Lawyering

Dec 02, 2009 22:59

Reasons why cross-casting is quite great:

"Tell me, Mr. Shuster, is there any reason why you cannot show enough respect to this court to stand up during your examination-in-chief?"

"I'm pregnant with twins, your honour."

(She later noted it was a good thing we were doing this today, and not in two months' time. "Otherwise I wouldn't even fit in the damned box.")

I spent my morning in a disused courtroom in Oxford Town Hall, sitting on the counsel's bench and enjoying myself far more than I thought I would; it doesn't sound all that fun, being told to turn up at nine in the morning for a mock trial when you have a morbid fear of litigation, and then the thrice-damned man who was supposed to be delivering the opening speech never turned up, but somehow it did come out all right.
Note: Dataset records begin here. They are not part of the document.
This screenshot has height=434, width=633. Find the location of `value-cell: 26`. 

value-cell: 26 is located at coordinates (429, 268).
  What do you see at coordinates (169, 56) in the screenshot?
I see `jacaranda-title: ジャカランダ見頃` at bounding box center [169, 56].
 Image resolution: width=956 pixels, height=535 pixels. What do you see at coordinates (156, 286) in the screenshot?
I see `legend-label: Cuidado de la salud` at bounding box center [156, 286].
It's a really nice opportunity, getting to do a mock trial in a real courtroom rather than a prefab classroom sparsely furnished with imagination, but I really wasn't in a good place; see above re: nine in the morning, and also what with everything else that has happened to me/that I have happened to this week, I hadn't done much in the way of prep. But I paid attention and then stood up to deliver closing submissions, and it's amazing how the world constricts in moments like that: it's just you and the empty space in front of your voice.

When I sat down again, the judge found for the defendant. Hmph. But nevertheless I got some very nice feedback on it all: I didn't submit my referenced cases to the court (oops), my body language "suggested heading to the Pole in shirt-sleeves", but otherwise, the verdict was "extraordinarily good". I suspect I may be coming around to litigation.

Thank you, all of you, for the lovely comments you left on my post yesterday; I really appreciate your lovely congratulations, just as I've appreciated you cheering me up all the time I have been trying to do this! The training contract is in Cambridge, starting in September 2011, at just the sort of firm I wanted to be at, and I liked them a lot when I first went there. It is a blessing.

I haven't actually seen the letter yet - for some reason the firm chose not to email or call but write, and obviously the letter went to my parents' address, and they, seeing a heavy envelope with a law firm's stamp, couldn't resist. I think it'll all seem a bit more real when I actually see this letter, but in the meantime, I'm still a little flaily and it hasn't quite sunk in yet, but I've started to have little, happy thoughts, like, I'm going to choose where to specialise, and I could maybe get police station accreditation, and I'm going to qualify. I mean, once I'm qualified, no one can ever take it away from me, if all else fails I can get a market stall in Gloucester Green under a "GET YOUR SMALL CLAIMS HERE" sign. I can endorse other people's passport photographs, I'm going to have a real job.

And, I don't know, I will at last, at last, not be a student. I'll have a salary and somewhere to live of my own, I can start a travelling-abroad fund, I can go to bitchinparty, I can have a house plant. (And love it and adore it and call it George, and mourn it when it dies of overwatering.) I can start to pay off my loans and buy a goddamn garlic press.

And I still have a year with which to go to grad school, if it pans out, and to write fanfic in if it doesn't, and direction in either case. I mean, I still desperately want my LLM, but it's not the end of the world, any more, if it doesn't work out, I've got somewhere to be. I really, really thought this wasn't going to happen for me; this was my fourteenth interview out of fifty-seven applications in three years of applying, and I was... well, you know. I'm still not quite believing it. Thank you all.